Opinion · Las carga el diablo

Psoe, no me creo nada

Me aburre mucho la conferencia del psoe de este fin de semana y la campaña de promoción que algunas de sus presuntas estrellas han protagonizado durante los días previos a su celebración.

Como la música militar, tanta parafernalia no me pone nada. Jamás me supo levantar, que diría Brassens. Y ahora todavía menos, porque de un tiempo a esta parte casi todo lo que rodea a esta formación que a tantos ilusionó cuando parecía de izquierdas, aparece desprovisto de esa contagiosa sangre en las venas y de ese espíritu marchoso que fueron su seña de identidad durante tantos años.

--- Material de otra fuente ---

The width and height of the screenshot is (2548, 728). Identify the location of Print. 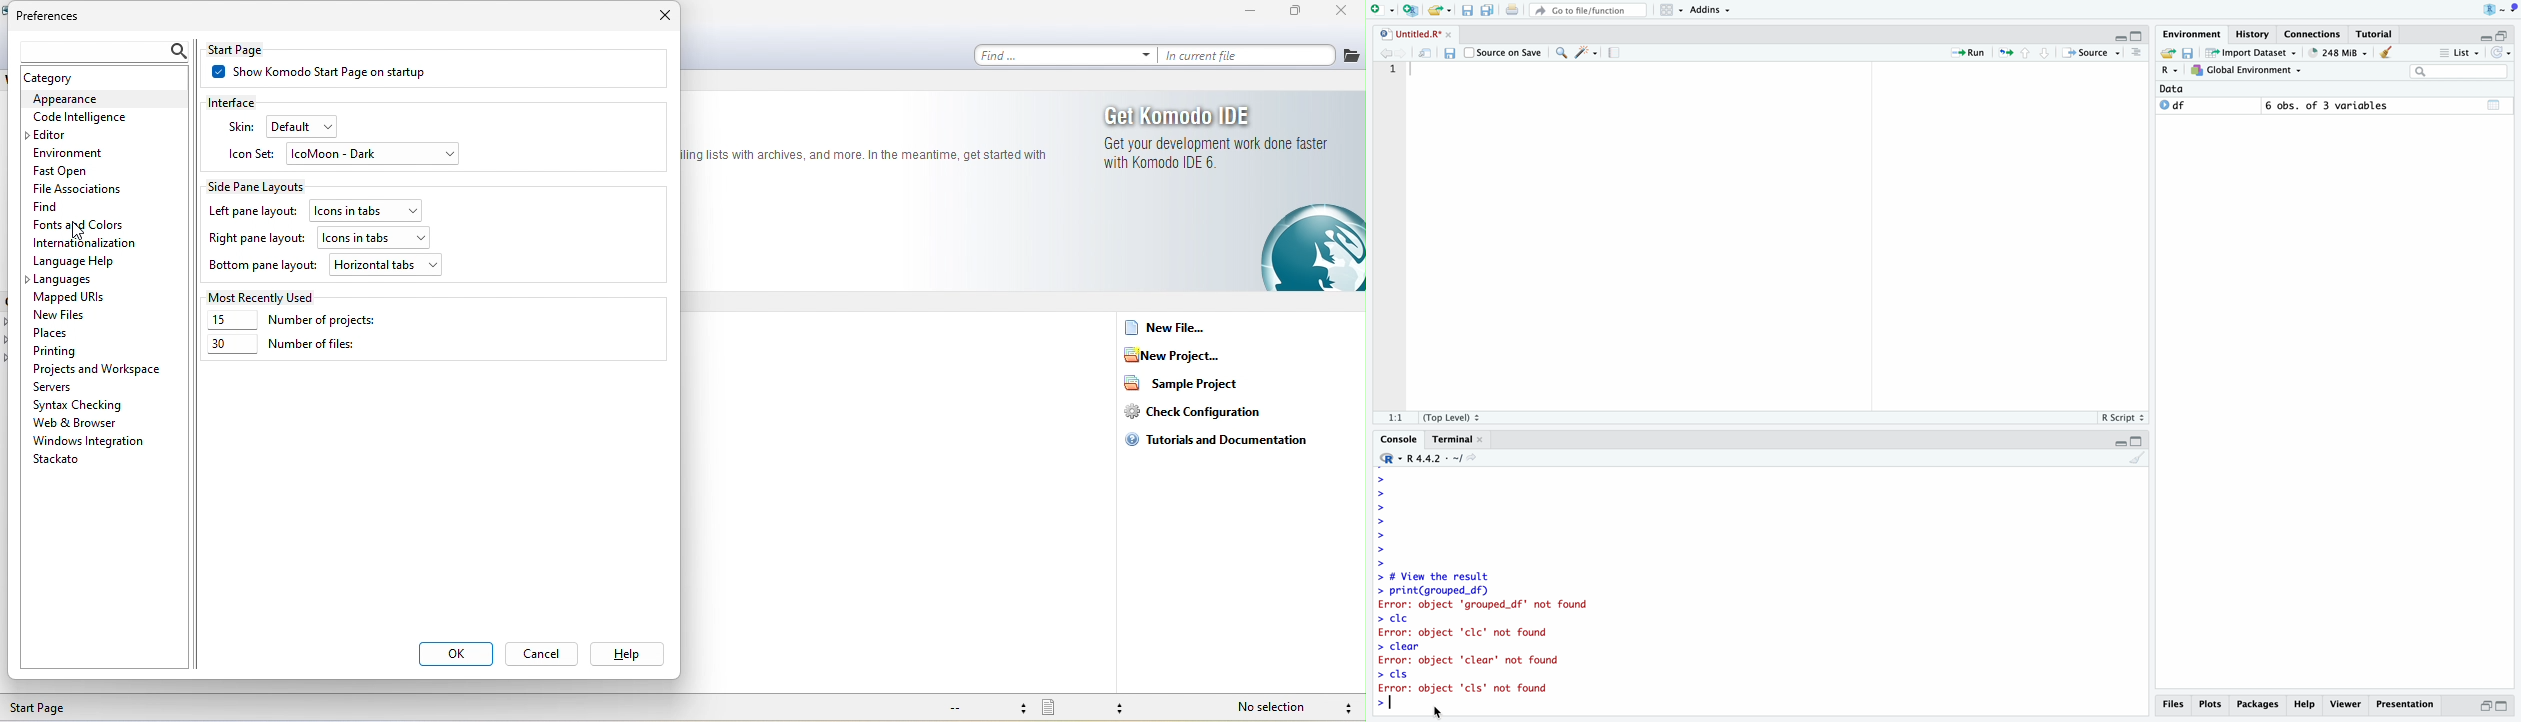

Ahora me cuesta trabajo creérmelos. Los leo, los veo, los escucho y admito que hay momentos en que me gustaría que supieran engañarme. Un poquito de seducción, por favor, aunque luego todo sea mentira. Pero ni por esas.No se trata ya de Rubalcaba, asfixiado por tanto abrazo del oso Felipe. Es que ni Madina, ni López, García Page o Chacón, a quienes he escuchado con atención estos días acaban de sacarse de encima esa sintaxis y ese vocabulario de añejos profesionales de la política cuyo soniquete, ya de entrada, te pone en guardia y desvirtúa la enjundia de los mensajes: a ver qué me va a vender éste ahora, piensas cuando comienzan con las perífrasis, las evasivas, los lugares comunes y las frases hechas

Luego está el llamado «aparato», esos -y esas- que llevan décadas serpenteando por las tripas del partido y que matarían antes de irse al paro porque toda su vida laboral la han pasado conspirando o defendiéndose de las conspiraciones y no tienen otro oficio ni beneficio. Expertos en saber qué aceite hay que ponerle a la maquinaria para que funcione, ahora ya no saben cómo hacer para evitar que se oxide.

Nadie apuesta desde dentro por un golpe de timón cuya necesidad está cantada. Nadie acaba de apostar por asumir la portavocía de lo que realmente sucede en la calle. Se empeñan en continuar tratando de los problemas del ciudadano de a pie sin bajarse de sus privilegiados púlpitos y emborronando cientos y cientos de infumables folios a los que luego llaman documento. Pero no se remangan para meterse en el fango de la prosaica cotidianeidad en la que sobrevivimos el común de los mortales. No se manchan de barro.

Vuelven a hablar de sus problemas, que si primarias, que si no primarias, que si toca, que si no toca, que si liderazgo… antes de ocuparse en buscar soluciones a los problemas de la vida real que nada tienen que ver con tanta palabrería. Siguen enrocados en la jerga sectaria. Hasta la muy viajera Carmen Chacón, ambigua opositora a verso suelto, milita en el pasteleo cuando habla y este mismo jueves comenzó una entrevista haciéndole la pelota desde el minuto uno a Rubalcaba y a Jáuregui. Se le llena la boca con la palabra «delegado», con los elogios a los militantes por el «trabajo bien hecho». Trabajo bien hecho en los ordenadores, digo yo, porque en la calle no se les ve entre otras cosas porque muchos no se atreven a decir que son del psoe no vaya a ser que los corran a gorrazos.

Un desastre. No me creo nada de este psoe cuya música suena añeja y gastada y que continúa despilfarrando los días mareando la perdiz y metido en una urna de cristal que pocos o ninguno de entre ellos, calentitos y con sueldos que millones de ciudadanos ya no tienen, parecen dispuestos a romper.